Some folks say the Apple I was the first personal computer, but it was simply an fully-assembled circuit board and the customer still had to provide their own power supply, a power switch, keyboard, video display, and case. Yes, I said case, as in a box to put everything in. And if you insist on saying the Apple I was the first personal computer, remember that Steve Wozniack actually developed and built it and the Apple ][. The Apple ][ may have been the most successful personal computer -- mainly because Apple had a beachhead in schools -- but it was not the first mass-marketed personal computer. The Commodore PET beat Apple by about five months, and it was half the price of the Apple ][. Contrary to popular belief, the Lisa (precursor to the Macintosh) wasn’t the first mouse-driven GUI computer, either. The Xerox Star was first, and Apple benefited greatly with an unknown amount of assistance from former Xerox developers that helped design the Macintosh. Maybe you think the iMac was revolutionary? Nope, the Commodore PET (again) and the Kaypro II were all-in-one personal computers that preceded even the first Macintosh. You’d be incorrect again if you thought Jobs’ invented the MP3 player. The fist digital audio player (playing MP3s) was available more than five years before the first iPod. Even the first hard drive-based MP3 players beat out the iPod by two years. And the beloved iPhone? Not the first smartphone. The Ericsson R380 was the first touchscreen smartphone released seven years before the iPhone. I personally owned an HTC Wizard running a custom Windows Mobile ROM nearly a year before the iPhone dropped. And we all know that the iPad wasn’t the first tablet computer… in fact, I’d argue the iPad is just a giant iPhone minus the calling capability.

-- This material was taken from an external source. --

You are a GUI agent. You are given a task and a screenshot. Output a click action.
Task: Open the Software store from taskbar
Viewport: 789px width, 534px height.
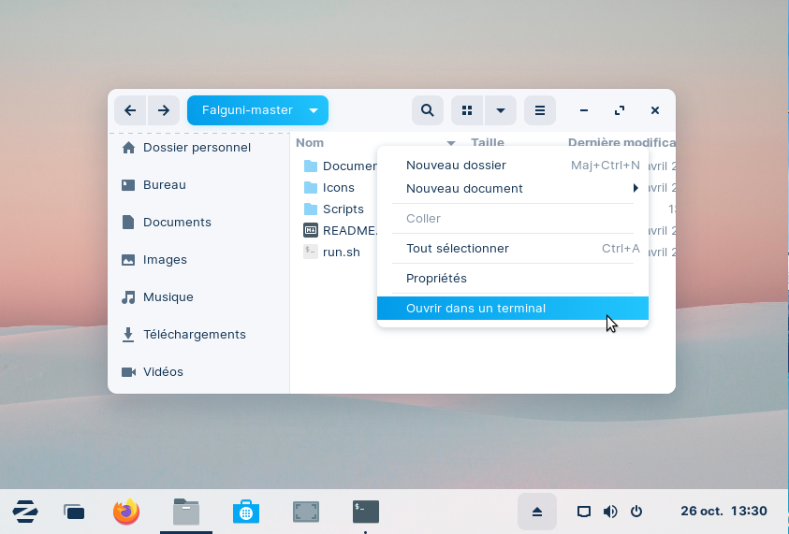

No, Steve Jobs wasn’t as innovative as he will surely be remembered being. Nor was he the “father of creative technologies.” His company has it roots firmly in the infancy of the personal computer boom of the 70s and 80s, but Apple garnered its fame and fortune by producing gorgeous copies of gadgets that appealed to hipsters and technophobes that refused to embrace the much larger market share. Steve Jobs’ vision was really a fantastic marketing campaign. He sold (some of) us what was already available with an exclusivity concept that reached a cult-like zenith, and got insanely rich in the process. Everything Apple has ever done, while humanly accessible and visually sexy, is over-rated and over-priced. That’s fine if you like Apple’s products; they make good computers and music players and phones, oh my. But they’re just products, marketed by a large corporation, formerly headed by a man who had a great sense of style and showmanship. As for human greatness, I don’t think I’m qualified to pass judgment. However, Jobs was never a great philanthropist, and chasing profits as a CEO of a giant corporation doesn’t make you a Messiah.

Steve Jobs will be missed in the tech world, and I offer my sympathies to his family and friends. Apple’s products, while not original, were definitely imitated, and that is one of the great forms of flattery. Let’s just hope that Apple doesn’t fall into the same slide they did for eleven years while Jobs was off building the NeXT computer.